Nick Clegg: the new, the next Churchill?
With just 10 days to go until Britain votes in its general election, Nick Clegg, the leader of the Liberal Democrats, is the new star in the eyes of voters. According to a poll by YouGov, Clegg is the most popular British politician since Winston Churchill. Since his impressive performance in two television debates against Gordon Brown and David Cameron, the Liberal Democrats have moved from having the status of outsiders to challenging the country's two leading parties — the Conservatives and Labour — on 6 May.

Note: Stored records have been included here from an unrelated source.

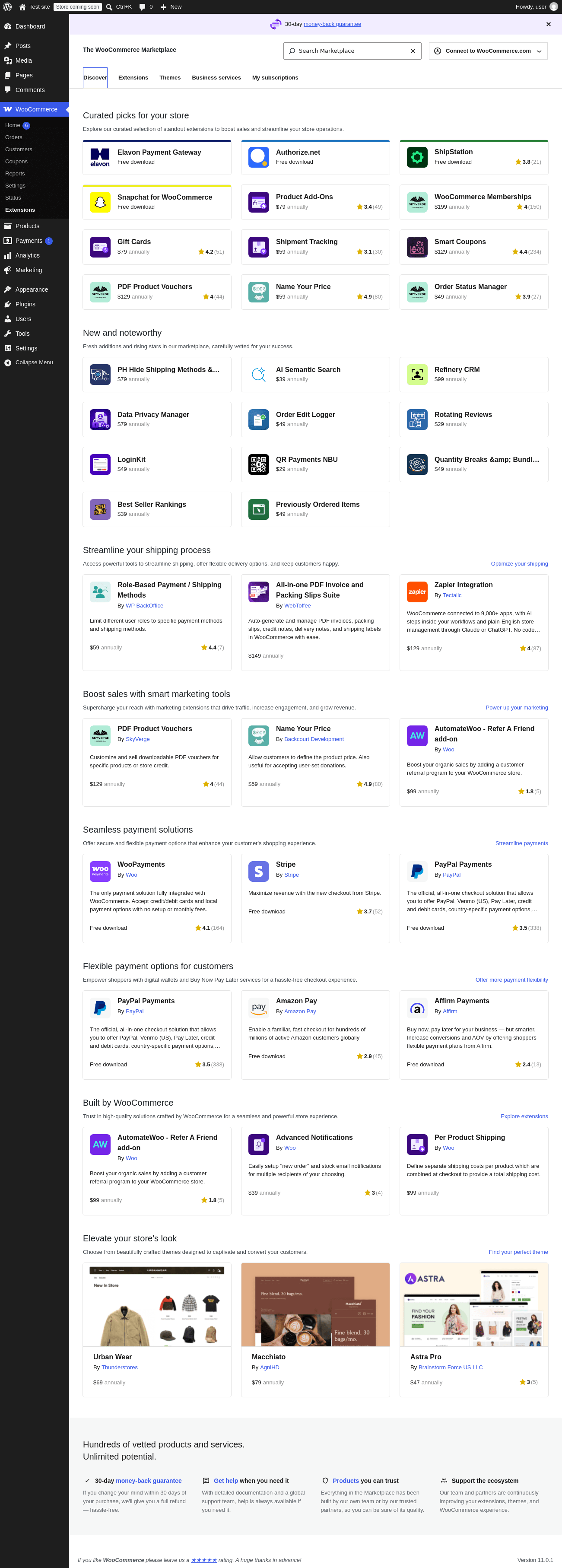The image size is (562, 1568).
Task: Click the Elavon Payment Gateway logo
Action: tap(100, 158)

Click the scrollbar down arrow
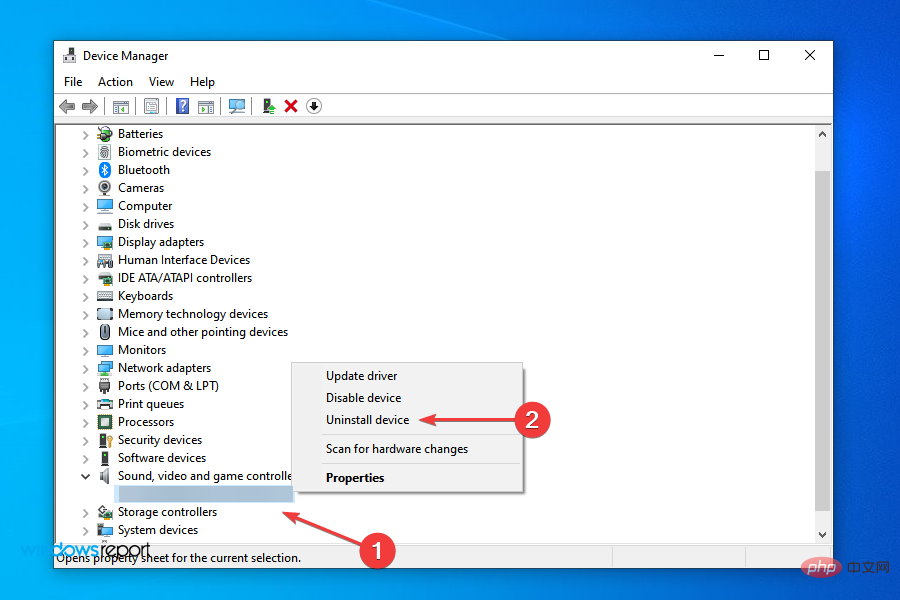pos(822,534)
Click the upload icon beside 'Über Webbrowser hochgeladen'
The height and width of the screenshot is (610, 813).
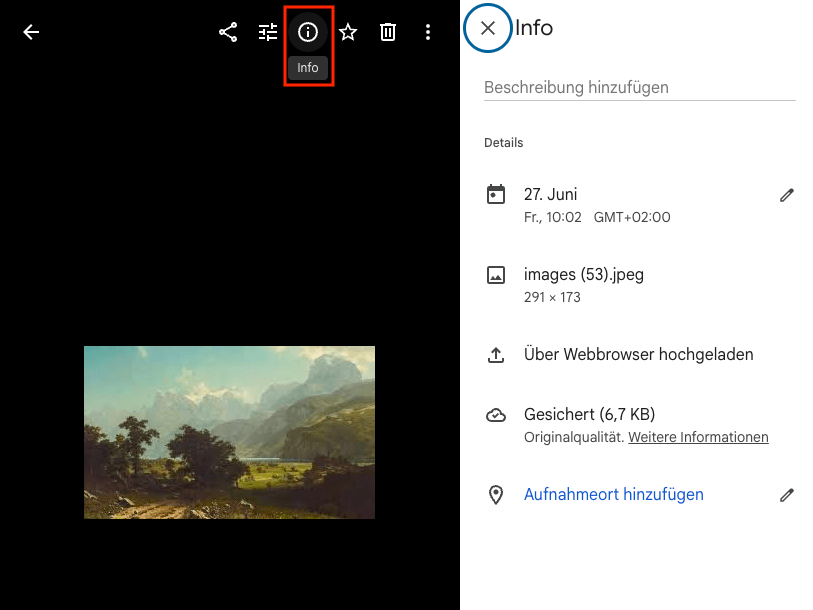click(x=496, y=354)
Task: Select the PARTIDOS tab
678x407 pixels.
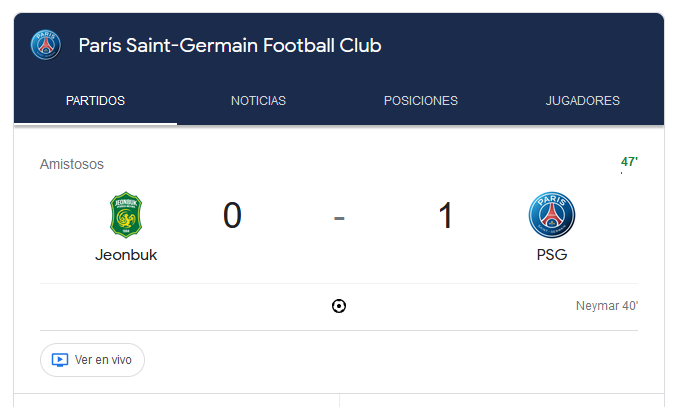Action: click(x=95, y=101)
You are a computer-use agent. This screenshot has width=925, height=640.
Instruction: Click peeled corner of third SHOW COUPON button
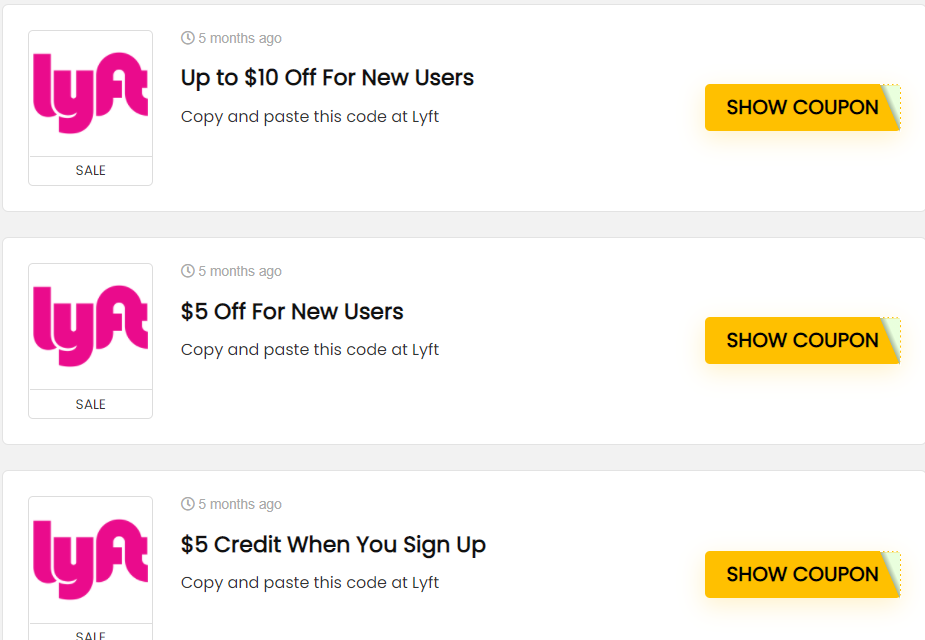point(891,573)
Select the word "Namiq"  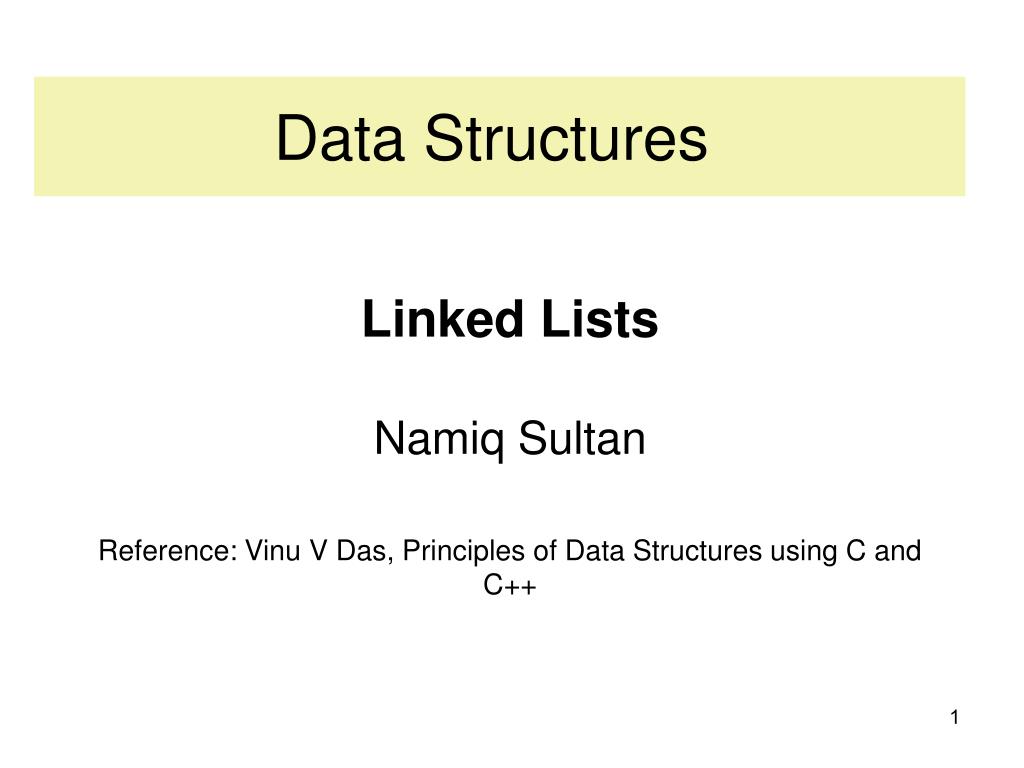(x=439, y=440)
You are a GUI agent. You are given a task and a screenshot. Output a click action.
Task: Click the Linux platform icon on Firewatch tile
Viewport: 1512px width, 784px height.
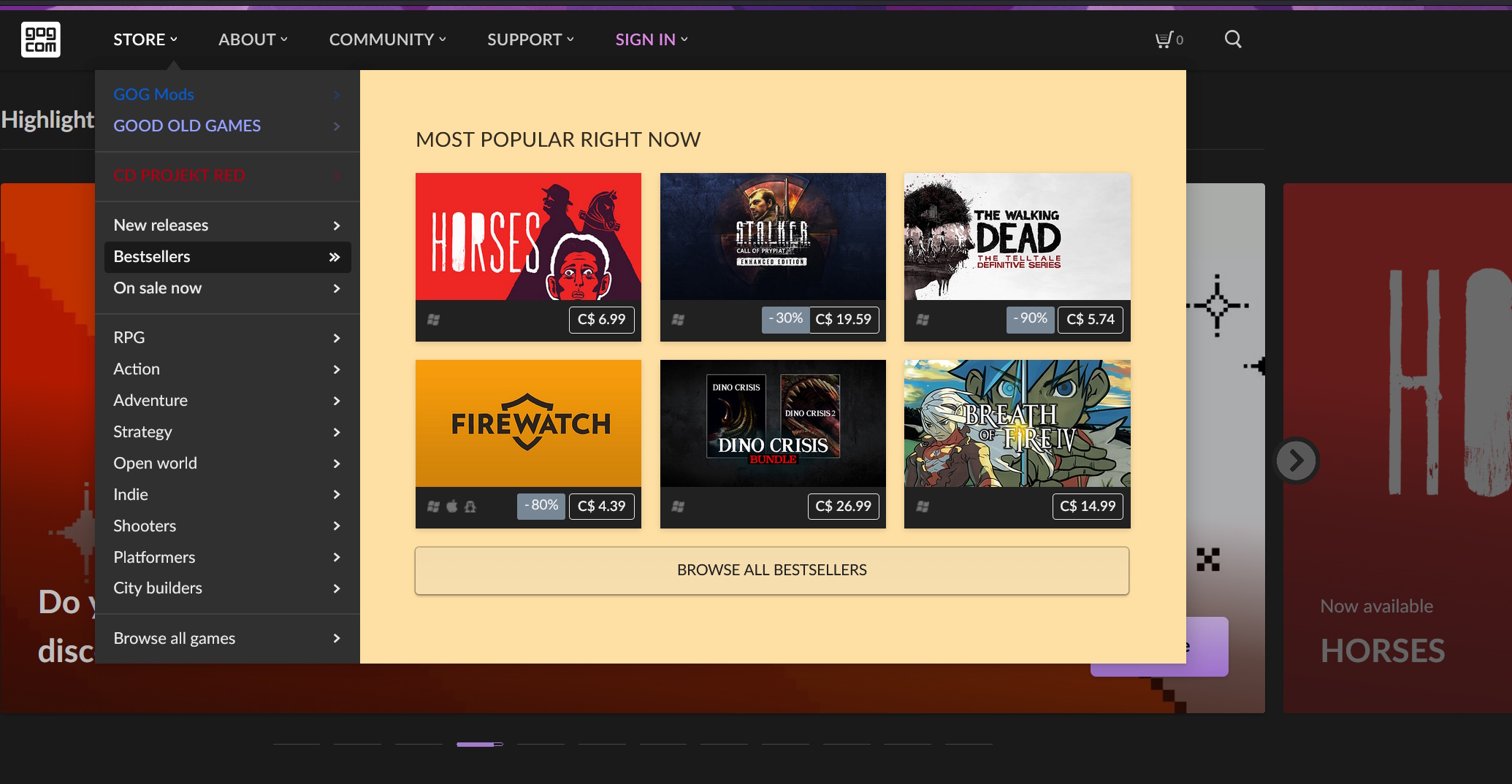(x=470, y=505)
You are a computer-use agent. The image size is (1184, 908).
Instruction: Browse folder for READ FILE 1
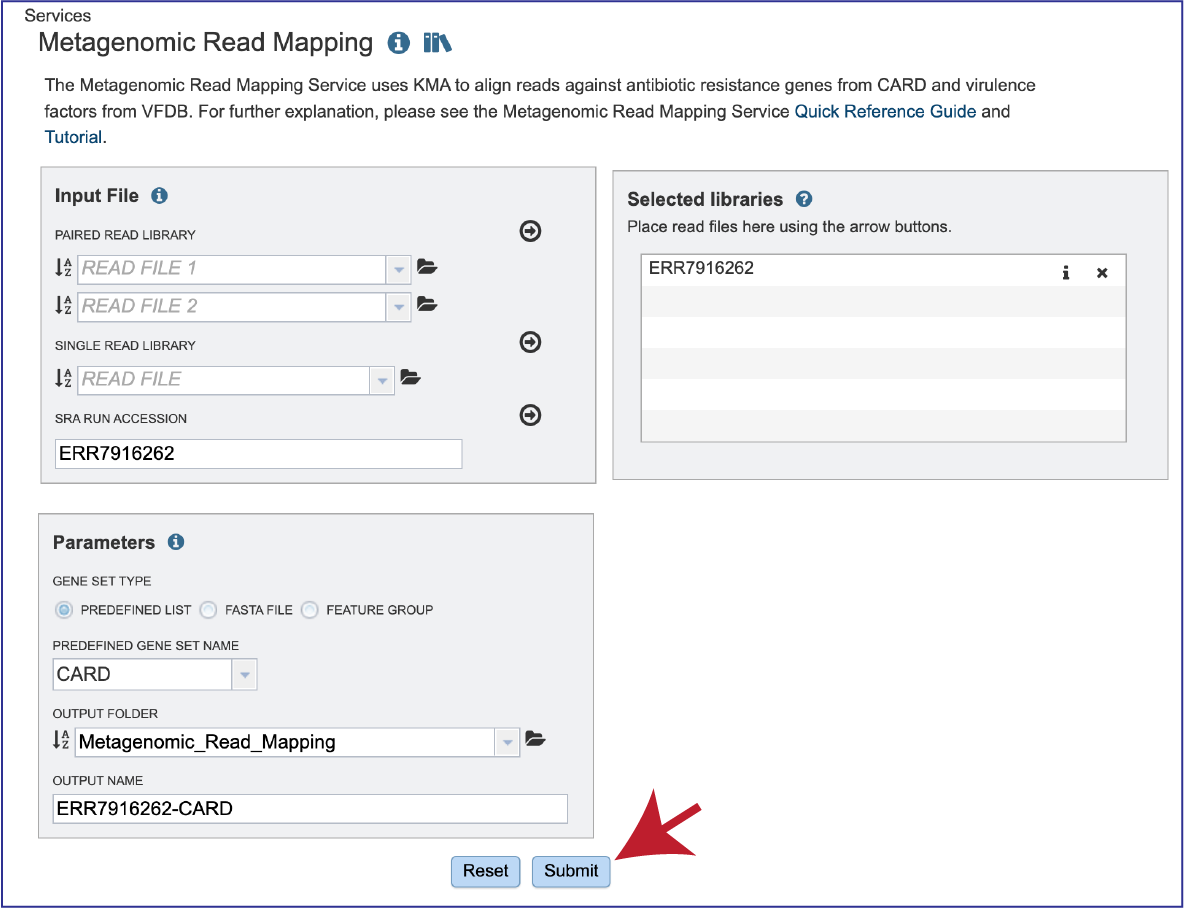427,267
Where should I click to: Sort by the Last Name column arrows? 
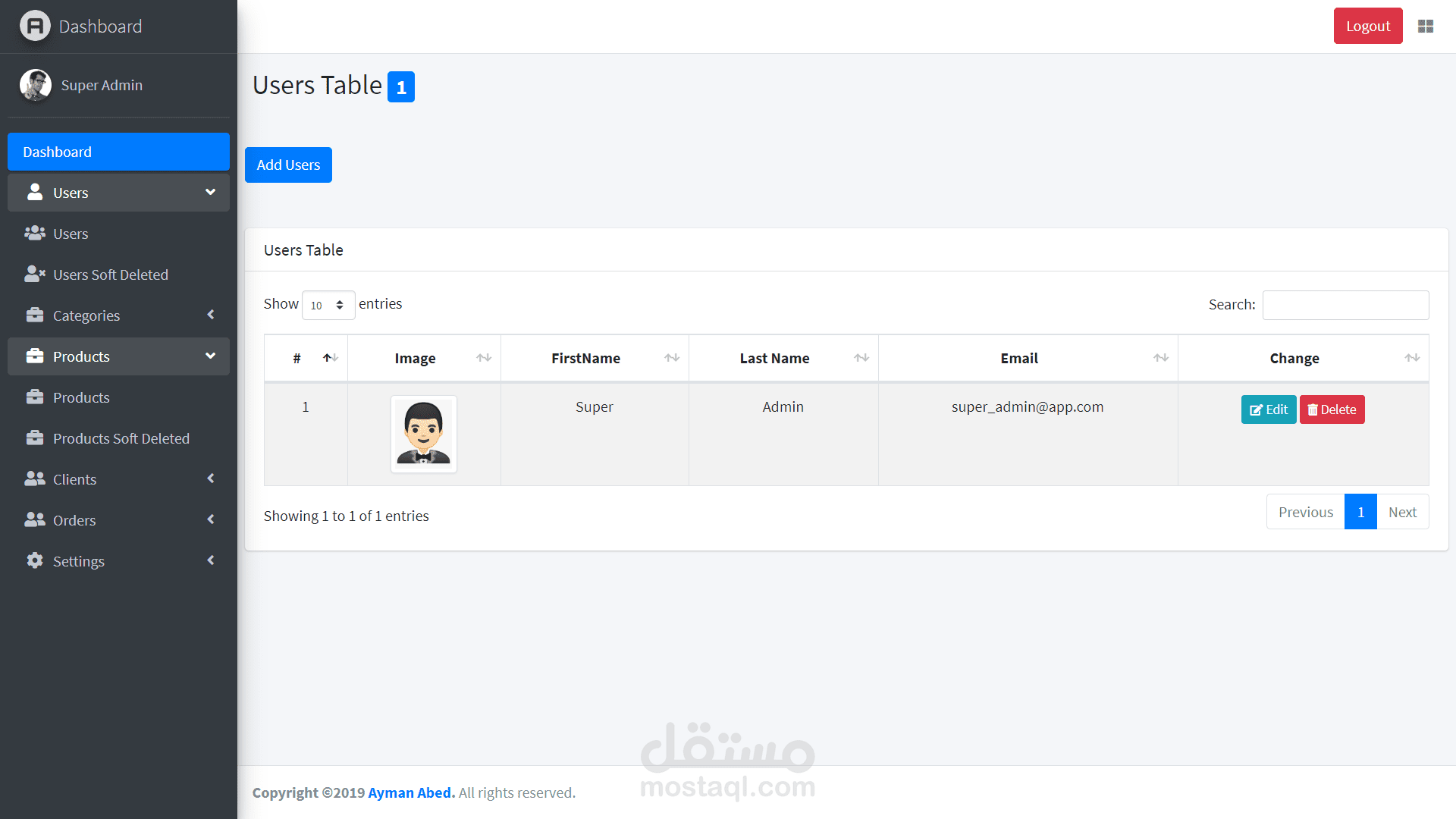tap(861, 358)
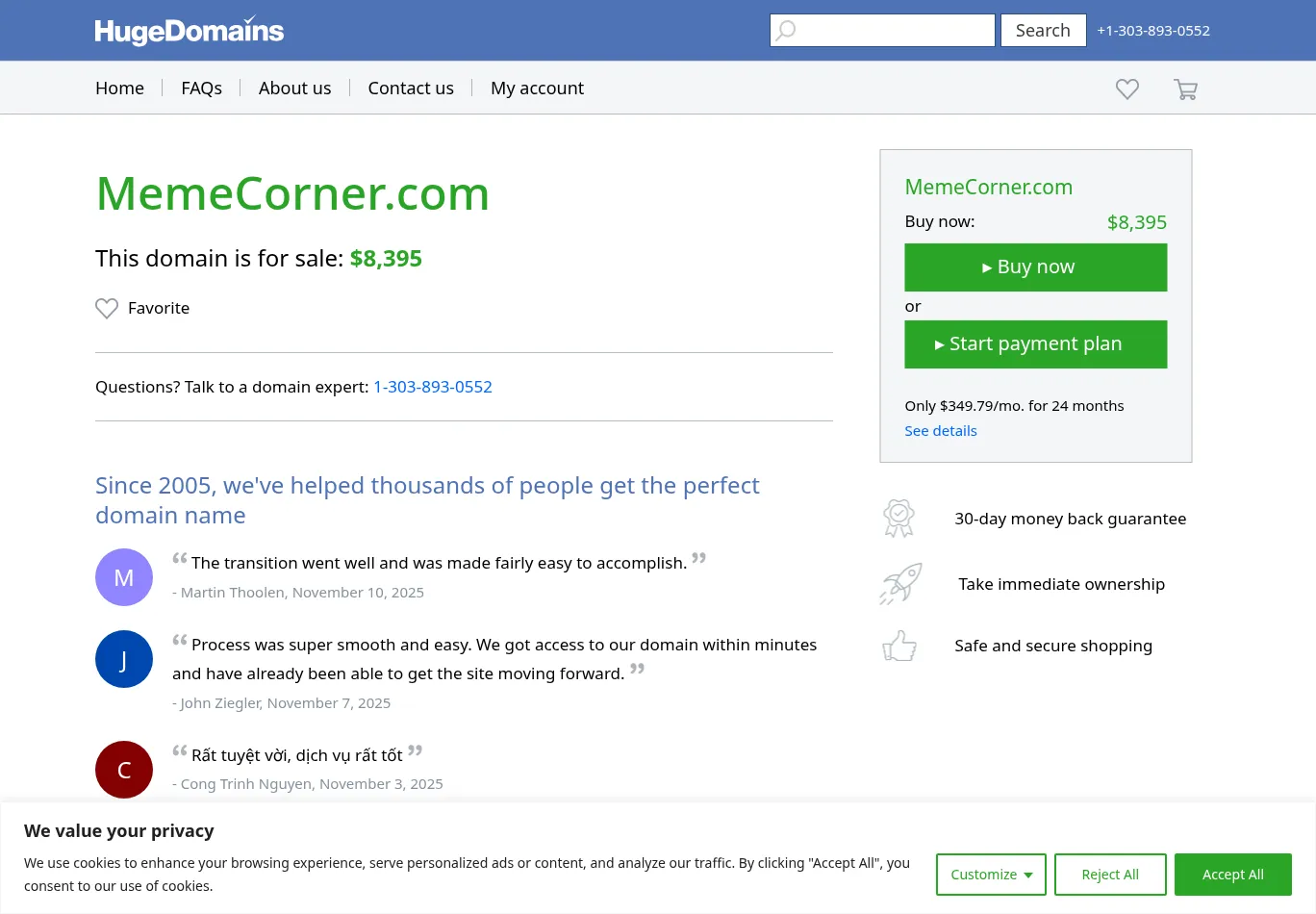
Task: Go to the About us page
Action: [x=294, y=89]
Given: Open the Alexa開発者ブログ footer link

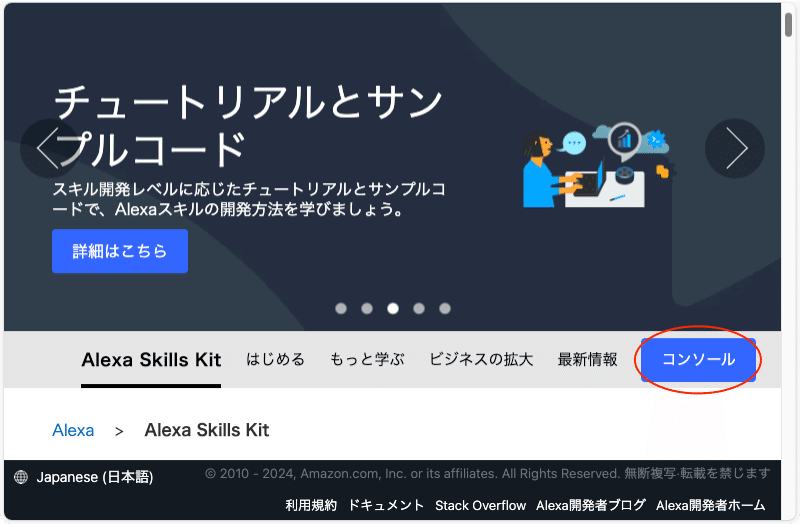Looking at the screenshot, I should (x=591, y=505).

Nick Clegg was born in Buckinghamshire in 1967, and he brings a colourful family history to British politics. His great-great-grandfather, the nobleman Ignaty Zakrevsky, was attorney general of the Russian senate, while his great-great-aunt, Baroness Moura Budberg, was the mistress of H. G. Wells, Maxim Gorky and Robert Bruce Lockhart, a famous British spy working in Moscow. Clegg's mother, Hermance van den Wall Bake, was born in Indonesia and was sent to a concentration camp by the Japanese after they captured Batavia (Jakarta) in 1942. Clegg speaks English, Dutch, French, German and Spanish.
A strong result on 6 May by his party could result in a "hung parliament", giving the Lib Dems, as they are called, near-unprecedented power.